Maybe you should too, if you're one of the five billion people around the world who uses a cellphone, and among half a billion of us in Africa, the fastest growing continent for mobile use.

The first African mobile health conference, held in Cape Town last week, happened to coincide with the release of a new World Health Organisation (WHO) study revealing a possible link between cellphones and cancer.

Potential mobile-inflicted afflictions are pretty scary: a malignant brain cancer called glioma, and a condition that harms your hearing and balance, acoustic neuroma.

The WHO's International Agency for Research on Cancer has classified mobile technology as "possibly carcinogenic", putting our phones into the same health risk category as coffee and pickled vegetables. (Fellow atchaar lovers, did you know that this spicy condiment could be carcinogenic? I wonder if my fave, pickled mango, less of a problem, being fruit rather than veg? I hope there's a study on this too.)

The mobile industry sponsors of the health summit stressed that the evidence on cellphone health risks is still inconclusive. The scientists who conducted the study confirmed this and plan further research.

If it were eventually to be concluded that using your mobile phone causes cancer, it would not be the first time that a widely marketed product has been proven to do so when used as directed; tobacco has long held that distinction. Unlike cigarettes, at least cellphones are not physically addictive - although they are said to be the most psychologically addictive of substances, after cigarettes and coffee.

Potential health problems are not just about the phone at your ear. The towers that transmit cellphone signals have caused controversy around feared health risks, especially given that public places, including schools, are allowing their grounds to be used for tower sites as a way of fund-raising. It's yet another case of NIMBY: Not In My Back Yard. As it is with nuclear power - a desire for electricity with a preference for the plants to be far away - we want optimum mobile reception wherever we are, but don't want the towers where we live and work.

Will these fears prompt us to cut back on the time we spend on our phones? With the medical juries still out, for the time being it's up to us consumers to inform ourselves, consider the options, and make our own decisions on whether or how to change our cellphone habits - and maybe most importantly, those of our children and teens, who the marketing surveys tell us regard their phones as the most important things in their lives.

While we wait to hear whether cellphones bring health risks, it may be worthwhile to re-consider mobile practices we may be engaging in which are not advised. Like speaking on your phone when the signal is poor - which the mobile industry recommends against.

This is due to concerns over the radiation that emanates from cellphones. There's more of it when it's harder is to connect, like when you're traveling in a car, underground or in a plane - or places that are far from any cellphone reception tower. Yet how often do we find ourselves tramping around, cellphones held aloft, desperately seeking a bit of reception, making our phones pump out ever more power in an effort to connect?

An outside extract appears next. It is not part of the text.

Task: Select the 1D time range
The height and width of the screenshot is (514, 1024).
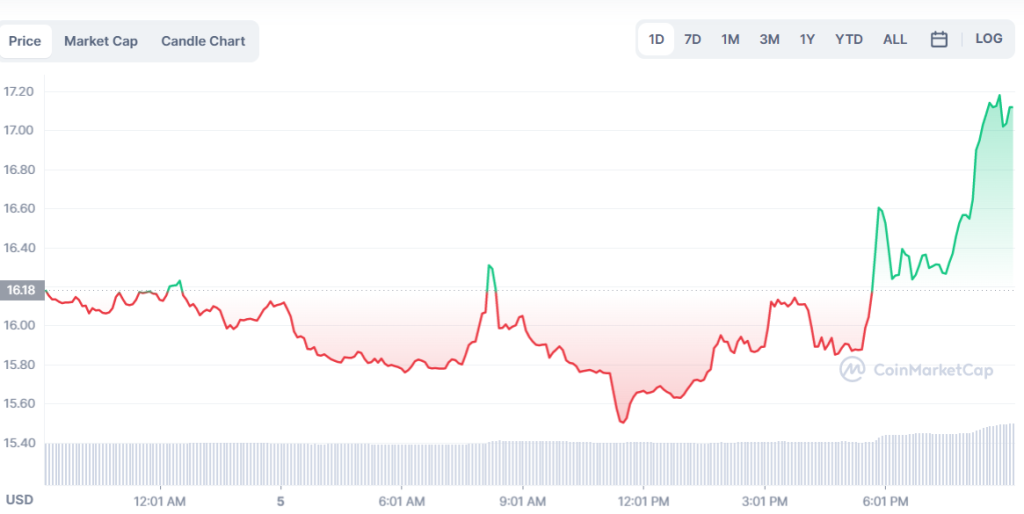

And where does this happen most? Like many of our services in Africa, delivery is often poorest where the poorest live - in rural areas, in low-income high-density areas, or anywhere else that is not deemed commercially viable enough to warrant erecting a reception tower close by.

So here's a health tip you could implement immediately, which comes not from medical doctors but from the manufacturers' directions on safe use of their products. When you have barely a bar or two of reception, wait to make the call. Turn your phone off until you move to an area with good reception. And if this is the default situation in your area, consider launching a campaign for better reception.

To learn about precautions for limiting exposure to your phone's electromagnetic frequency you can check out the geek sites, e.g. Do-Fewer-Signal-Bars-Mean-More-Radiation-Danger or Cell phone radiation: A self-defense guide (FAQ).

Tips range from using the speaker phone or a headset instead of holding the phone to your ear, and not keeping your phone in your pocket.

Perhaps there should be another warning for African women, not to keep their phones in that popular storage and security spot: their bras.